ROC analysis has showed that D parameter obtained using novel model at 1.5 T was able to differentiate between tumor and healthy PZ (AUC: 0.98) with high sensitivity (94%) and specificity (94%), which is in agreement with literature [9, 42]. Whereas, D* parameter using traditional model at 3 T showed higher AUC, which might be artifactual because of high noise in the parameter map. Parameter f and k (novel model at 1.5 T) have shown improvement in diagnostic performance while using novel model with high AUC (f: 0.76; k: 0.75), sensitivity (f: 63%; k: 100%), and specificity (f: 94%; k: 69%) in differentiation of tumor from healthy PZ.

Limitations

This study had few limitations including the same patients could not be scanned twice due to institutional ethical constraints and patients' permission; the patients imaged at 1.5 T were not the same patients scanned at 3 T. Thus, we could not assess the intra-modality repeatability and further work is needed to investigate this. Second, ROIs for tumor, healthy PZ and BPH were drawn manually by one radiologist, which may have led to biases in analysis. In future, automatic detection of different tissues could be employed. Third, in this study, sample size was relatively smaller limited to 32 patients and patients against Gleason score were not evenly distributed, which may not imply any firm conclusions for clinical applications. No correlation with clinical scores was performed as the number of patients with individual grade-wise PCa category was not large enough for any comprehensive analysis.
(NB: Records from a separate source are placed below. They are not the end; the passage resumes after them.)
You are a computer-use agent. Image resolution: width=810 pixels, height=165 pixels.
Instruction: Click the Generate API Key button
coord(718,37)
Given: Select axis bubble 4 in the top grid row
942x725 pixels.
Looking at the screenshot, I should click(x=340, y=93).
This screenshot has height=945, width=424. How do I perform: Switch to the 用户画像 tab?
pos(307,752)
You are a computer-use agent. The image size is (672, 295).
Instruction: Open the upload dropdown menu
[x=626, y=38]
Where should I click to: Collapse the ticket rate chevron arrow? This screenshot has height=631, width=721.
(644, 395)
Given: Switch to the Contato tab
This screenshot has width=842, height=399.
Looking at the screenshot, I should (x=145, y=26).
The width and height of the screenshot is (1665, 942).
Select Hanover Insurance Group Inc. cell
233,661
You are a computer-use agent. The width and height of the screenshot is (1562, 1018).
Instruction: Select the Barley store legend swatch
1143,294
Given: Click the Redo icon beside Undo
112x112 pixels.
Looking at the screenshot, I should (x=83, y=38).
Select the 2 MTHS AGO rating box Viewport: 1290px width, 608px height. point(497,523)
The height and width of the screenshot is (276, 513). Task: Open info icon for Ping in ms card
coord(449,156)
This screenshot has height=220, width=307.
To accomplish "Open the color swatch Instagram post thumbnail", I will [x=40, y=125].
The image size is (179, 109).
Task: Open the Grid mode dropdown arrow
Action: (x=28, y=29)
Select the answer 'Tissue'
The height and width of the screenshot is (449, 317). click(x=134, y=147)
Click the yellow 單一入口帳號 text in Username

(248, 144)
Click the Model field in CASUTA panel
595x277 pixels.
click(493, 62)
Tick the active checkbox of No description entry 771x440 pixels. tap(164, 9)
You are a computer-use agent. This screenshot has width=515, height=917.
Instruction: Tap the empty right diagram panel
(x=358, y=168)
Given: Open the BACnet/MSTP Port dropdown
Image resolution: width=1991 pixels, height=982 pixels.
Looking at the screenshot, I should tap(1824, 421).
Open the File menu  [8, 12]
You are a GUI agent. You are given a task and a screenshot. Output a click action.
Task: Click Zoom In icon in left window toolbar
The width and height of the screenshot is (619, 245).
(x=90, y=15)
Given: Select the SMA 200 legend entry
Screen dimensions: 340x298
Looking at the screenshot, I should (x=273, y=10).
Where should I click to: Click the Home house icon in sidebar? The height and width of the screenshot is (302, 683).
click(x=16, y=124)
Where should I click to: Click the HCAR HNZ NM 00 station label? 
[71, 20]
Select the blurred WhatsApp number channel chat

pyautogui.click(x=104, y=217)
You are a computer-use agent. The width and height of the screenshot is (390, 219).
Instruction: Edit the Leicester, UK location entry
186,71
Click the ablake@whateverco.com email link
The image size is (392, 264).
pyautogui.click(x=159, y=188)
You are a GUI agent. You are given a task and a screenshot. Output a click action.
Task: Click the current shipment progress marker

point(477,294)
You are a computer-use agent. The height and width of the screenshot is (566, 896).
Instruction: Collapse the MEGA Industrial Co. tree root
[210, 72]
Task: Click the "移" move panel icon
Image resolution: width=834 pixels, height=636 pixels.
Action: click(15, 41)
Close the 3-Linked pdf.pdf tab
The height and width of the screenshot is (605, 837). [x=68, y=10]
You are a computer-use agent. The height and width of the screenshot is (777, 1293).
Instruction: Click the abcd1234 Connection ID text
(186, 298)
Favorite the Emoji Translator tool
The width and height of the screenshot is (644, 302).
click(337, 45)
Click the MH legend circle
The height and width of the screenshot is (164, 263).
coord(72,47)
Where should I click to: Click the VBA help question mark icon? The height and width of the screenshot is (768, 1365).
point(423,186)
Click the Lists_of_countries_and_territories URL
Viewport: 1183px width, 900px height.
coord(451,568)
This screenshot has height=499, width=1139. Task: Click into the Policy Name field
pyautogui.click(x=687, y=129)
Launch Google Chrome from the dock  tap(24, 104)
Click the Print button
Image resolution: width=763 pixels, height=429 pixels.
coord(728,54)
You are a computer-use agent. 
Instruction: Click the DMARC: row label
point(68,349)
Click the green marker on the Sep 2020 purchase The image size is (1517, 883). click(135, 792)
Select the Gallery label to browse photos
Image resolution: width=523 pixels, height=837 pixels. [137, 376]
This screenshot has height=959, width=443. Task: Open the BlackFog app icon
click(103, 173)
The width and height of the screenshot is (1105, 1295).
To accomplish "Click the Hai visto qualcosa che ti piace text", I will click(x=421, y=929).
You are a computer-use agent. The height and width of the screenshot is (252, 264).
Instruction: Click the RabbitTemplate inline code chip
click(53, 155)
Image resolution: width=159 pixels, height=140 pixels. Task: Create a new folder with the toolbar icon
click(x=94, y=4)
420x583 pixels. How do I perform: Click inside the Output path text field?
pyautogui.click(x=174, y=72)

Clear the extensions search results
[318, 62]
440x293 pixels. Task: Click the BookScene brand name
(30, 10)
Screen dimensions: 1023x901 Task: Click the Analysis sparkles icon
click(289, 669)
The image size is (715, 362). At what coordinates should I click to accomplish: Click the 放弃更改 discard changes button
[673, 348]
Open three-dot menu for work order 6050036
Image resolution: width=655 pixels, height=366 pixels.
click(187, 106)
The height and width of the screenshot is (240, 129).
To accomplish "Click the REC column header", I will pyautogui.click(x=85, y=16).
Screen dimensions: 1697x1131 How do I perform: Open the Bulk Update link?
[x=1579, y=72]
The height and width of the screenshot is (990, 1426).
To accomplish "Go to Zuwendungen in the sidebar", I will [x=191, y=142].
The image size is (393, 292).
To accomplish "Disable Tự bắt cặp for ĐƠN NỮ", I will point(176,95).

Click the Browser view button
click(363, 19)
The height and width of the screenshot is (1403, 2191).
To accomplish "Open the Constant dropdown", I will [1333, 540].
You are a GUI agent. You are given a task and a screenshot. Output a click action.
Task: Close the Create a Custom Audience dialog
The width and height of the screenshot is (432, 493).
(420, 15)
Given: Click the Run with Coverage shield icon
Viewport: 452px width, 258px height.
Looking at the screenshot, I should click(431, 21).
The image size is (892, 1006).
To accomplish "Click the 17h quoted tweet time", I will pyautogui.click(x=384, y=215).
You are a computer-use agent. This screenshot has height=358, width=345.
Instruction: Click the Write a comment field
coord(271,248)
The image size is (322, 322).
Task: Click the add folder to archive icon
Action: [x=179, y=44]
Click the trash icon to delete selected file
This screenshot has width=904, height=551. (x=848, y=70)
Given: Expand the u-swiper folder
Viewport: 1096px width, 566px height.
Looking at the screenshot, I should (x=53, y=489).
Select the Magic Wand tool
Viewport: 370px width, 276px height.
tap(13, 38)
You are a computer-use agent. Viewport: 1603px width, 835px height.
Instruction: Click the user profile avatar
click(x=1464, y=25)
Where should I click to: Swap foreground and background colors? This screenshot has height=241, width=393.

Fourth, whole mount section histopathology was not available for all the subjects, as it is not performed at our institute as a standard procedure for all the patients undergoing radical prostatectomy. Fifth, parallel imaging acquisition may have affected SNR calculations of the dataset, given that SD was estimated from a background ROI. Lastly, analyses of the hybrid IVIM–DKI model performance with other DWI models (such as monoexponential, stretched exponential, kurtosis, or biexponential models) could not be compared, as was beyond the purpose of this study. This comparison of model performance could be very interesting and subject of future work, ideally using a larger patient cohort.

Conclusions

Total variation function-based optimization for IVIM–DKI model is proposed as a new analysis methodology. It was shown that even at lower field strength 1.5 T, using this novel model produced lower error in parameter estimation with better-quality parametric reconstruction and high diagnostic performance when compared with the traditional hybrid analysis method used at 3 T. IVIM–DKI could play an essential role in prostate lesion detection when used at 1.5 T (combined with a more advanced analysis method). Thus, IVIM–DKI can have a much broader application and impact on cancer management of the prostate diseases.